# start of Provided material

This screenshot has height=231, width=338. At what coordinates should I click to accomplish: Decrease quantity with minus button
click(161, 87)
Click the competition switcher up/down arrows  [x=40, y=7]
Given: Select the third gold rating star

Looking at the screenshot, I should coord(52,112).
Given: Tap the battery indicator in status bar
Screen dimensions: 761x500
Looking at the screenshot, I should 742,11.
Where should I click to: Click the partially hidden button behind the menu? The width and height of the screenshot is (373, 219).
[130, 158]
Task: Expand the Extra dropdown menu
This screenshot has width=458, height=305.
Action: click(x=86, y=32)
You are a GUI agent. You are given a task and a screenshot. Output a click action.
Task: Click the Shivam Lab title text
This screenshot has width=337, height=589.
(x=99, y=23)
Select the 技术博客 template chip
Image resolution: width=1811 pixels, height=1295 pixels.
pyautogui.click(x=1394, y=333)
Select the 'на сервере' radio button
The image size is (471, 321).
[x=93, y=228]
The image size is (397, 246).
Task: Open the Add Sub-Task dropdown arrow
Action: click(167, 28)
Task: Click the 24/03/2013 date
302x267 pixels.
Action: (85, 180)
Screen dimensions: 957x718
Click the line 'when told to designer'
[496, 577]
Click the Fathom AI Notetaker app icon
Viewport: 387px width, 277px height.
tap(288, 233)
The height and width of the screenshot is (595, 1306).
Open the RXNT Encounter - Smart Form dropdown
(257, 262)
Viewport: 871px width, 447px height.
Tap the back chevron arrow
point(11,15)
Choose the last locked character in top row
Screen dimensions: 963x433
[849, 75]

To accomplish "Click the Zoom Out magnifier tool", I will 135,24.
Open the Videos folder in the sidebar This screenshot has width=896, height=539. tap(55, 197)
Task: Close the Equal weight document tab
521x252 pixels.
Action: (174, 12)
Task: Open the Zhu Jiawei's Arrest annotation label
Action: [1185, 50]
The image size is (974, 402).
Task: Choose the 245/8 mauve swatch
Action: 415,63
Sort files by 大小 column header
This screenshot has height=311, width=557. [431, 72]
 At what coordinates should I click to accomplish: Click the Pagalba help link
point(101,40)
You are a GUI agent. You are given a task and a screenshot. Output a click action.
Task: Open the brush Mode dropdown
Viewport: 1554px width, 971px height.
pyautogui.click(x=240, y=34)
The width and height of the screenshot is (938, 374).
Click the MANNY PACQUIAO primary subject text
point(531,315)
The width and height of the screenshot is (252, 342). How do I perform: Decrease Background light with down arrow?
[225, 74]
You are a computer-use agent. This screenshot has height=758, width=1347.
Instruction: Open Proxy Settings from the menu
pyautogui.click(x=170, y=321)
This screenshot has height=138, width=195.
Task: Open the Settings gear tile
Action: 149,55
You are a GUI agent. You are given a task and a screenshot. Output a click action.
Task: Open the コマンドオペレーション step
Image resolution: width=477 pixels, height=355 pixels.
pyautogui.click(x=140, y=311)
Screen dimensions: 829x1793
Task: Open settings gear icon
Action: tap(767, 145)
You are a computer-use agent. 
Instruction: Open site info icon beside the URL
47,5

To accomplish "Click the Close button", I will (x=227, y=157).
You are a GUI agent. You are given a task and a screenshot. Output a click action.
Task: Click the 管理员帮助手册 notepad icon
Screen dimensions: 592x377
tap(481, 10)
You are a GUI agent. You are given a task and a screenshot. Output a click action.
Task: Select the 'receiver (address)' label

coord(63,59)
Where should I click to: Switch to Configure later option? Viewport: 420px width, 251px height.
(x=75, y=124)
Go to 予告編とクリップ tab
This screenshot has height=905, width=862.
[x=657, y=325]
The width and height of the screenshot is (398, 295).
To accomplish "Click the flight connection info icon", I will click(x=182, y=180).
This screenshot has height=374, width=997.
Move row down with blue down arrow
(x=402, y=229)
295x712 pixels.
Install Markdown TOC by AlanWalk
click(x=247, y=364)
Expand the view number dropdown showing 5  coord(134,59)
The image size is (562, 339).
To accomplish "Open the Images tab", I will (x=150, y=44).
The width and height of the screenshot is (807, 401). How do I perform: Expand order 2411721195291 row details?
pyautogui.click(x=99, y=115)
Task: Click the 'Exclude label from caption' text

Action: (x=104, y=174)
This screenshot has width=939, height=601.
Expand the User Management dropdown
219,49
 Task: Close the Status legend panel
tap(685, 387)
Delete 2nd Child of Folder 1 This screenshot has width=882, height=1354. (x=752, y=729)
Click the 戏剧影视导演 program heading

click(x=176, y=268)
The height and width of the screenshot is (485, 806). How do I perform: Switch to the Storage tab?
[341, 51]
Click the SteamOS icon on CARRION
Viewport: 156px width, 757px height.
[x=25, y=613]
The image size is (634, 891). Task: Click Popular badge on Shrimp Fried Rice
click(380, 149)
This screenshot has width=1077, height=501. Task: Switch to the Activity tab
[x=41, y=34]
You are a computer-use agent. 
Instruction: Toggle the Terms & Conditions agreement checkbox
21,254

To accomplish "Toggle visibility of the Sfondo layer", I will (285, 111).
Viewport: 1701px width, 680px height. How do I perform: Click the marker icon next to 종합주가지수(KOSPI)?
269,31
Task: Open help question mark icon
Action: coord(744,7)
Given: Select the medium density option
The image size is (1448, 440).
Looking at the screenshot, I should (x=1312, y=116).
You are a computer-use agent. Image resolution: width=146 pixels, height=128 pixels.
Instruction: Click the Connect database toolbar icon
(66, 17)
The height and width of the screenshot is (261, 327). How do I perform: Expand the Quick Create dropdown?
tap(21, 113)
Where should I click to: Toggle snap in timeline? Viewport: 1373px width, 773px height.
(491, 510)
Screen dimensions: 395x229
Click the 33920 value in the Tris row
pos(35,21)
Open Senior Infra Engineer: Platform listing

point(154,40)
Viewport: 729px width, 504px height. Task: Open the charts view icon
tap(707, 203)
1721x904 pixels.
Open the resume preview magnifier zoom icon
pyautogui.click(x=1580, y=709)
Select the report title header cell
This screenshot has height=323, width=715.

# end of Provided material

● Set task: Reproduce the records from the line containing "The height and width of the screenshot is (595, 1306)." through the line containing "coord(63,59)", both included, swapping "GUI agent" for "screen assistant" and leaving everything else the same.

● Result of the task:
The height and width of the screenshot is (595, 1306).
Open the RXNT Encounter - Smart Form dropdown
(257, 262)
Viewport: 871px width, 447px height.
Tap the back chevron arrow
point(11,15)
Choose the last locked character in top row
Screen dimensions: 963x433
[849, 75]

To accomplish "Click the Zoom Out magnifier tool", I will 135,24.
Open the Videos folder in the sidebar This screenshot has width=896, height=539. tap(55, 197)
Task: Close the Equal weight document tab
521x252 pixels.
Action: (174, 12)
Task: Open the Zhu Jiawei's Arrest annotation label
Action: [1185, 50]
The image size is (974, 402).
Task: Choose the 245/8 mauve swatch
Action: 415,63
Sort files by 大小 column header
This screenshot has height=311, width=557. [431, 72]
 At what coordinates should I click to accomplish: Click the Pagalba help link
point(101,40)
You are a screen assistant. You are given a task and a screenshot. Output a click action.
Task: Open the brush Mode dropdown
Viewport: 1554px width, 971px height.
pyautogui.click(x=240, y=34)
The width and height of the screenshot is (938, 374).
Click the MANNY PACQUIAO primary subject text
point(531,315)
The width and height of the screenshot is (252, 342). How do I perform: Decrease Background light with down arrow?
[225, 74]
You are a computer-use agent. This screenshot has height=758, width=1347.
Instruction: Open Proxy Settings from the menu
pyautogui.click(x=170, y=321)
This screenshot has height=138, width=195.
Task: Open the Settings gear tile
Action: 149,55
You are a screen assistant. You are given a task and a screenshot. Output a click action.
Task: Open the コマンドオペレーション step
Image resolution: width=477 pixels, height=355 pixels.
pyautogui.click(x=140, y=311)
Screen dimensions: 829x1793
Task: Open settings gear icon
Action: tap(767, 145)
You are a computer-use agent. 
Instruction: Open site info icon beside the URL
47,5

To accomplish "Click the Close button", I will (x=227, y=157).
You are a screen assistant. You are given a task and a screenshot. Output a click action.
Task: Click the 管理员帮助手册 notepad icon
Screen dimensions: 592x377
tap(481, 10)
You are a screen assistant. You are given a task and a screenshot. Output a click action.
Task: Select the 'receiver (address)' label

coord(63,59)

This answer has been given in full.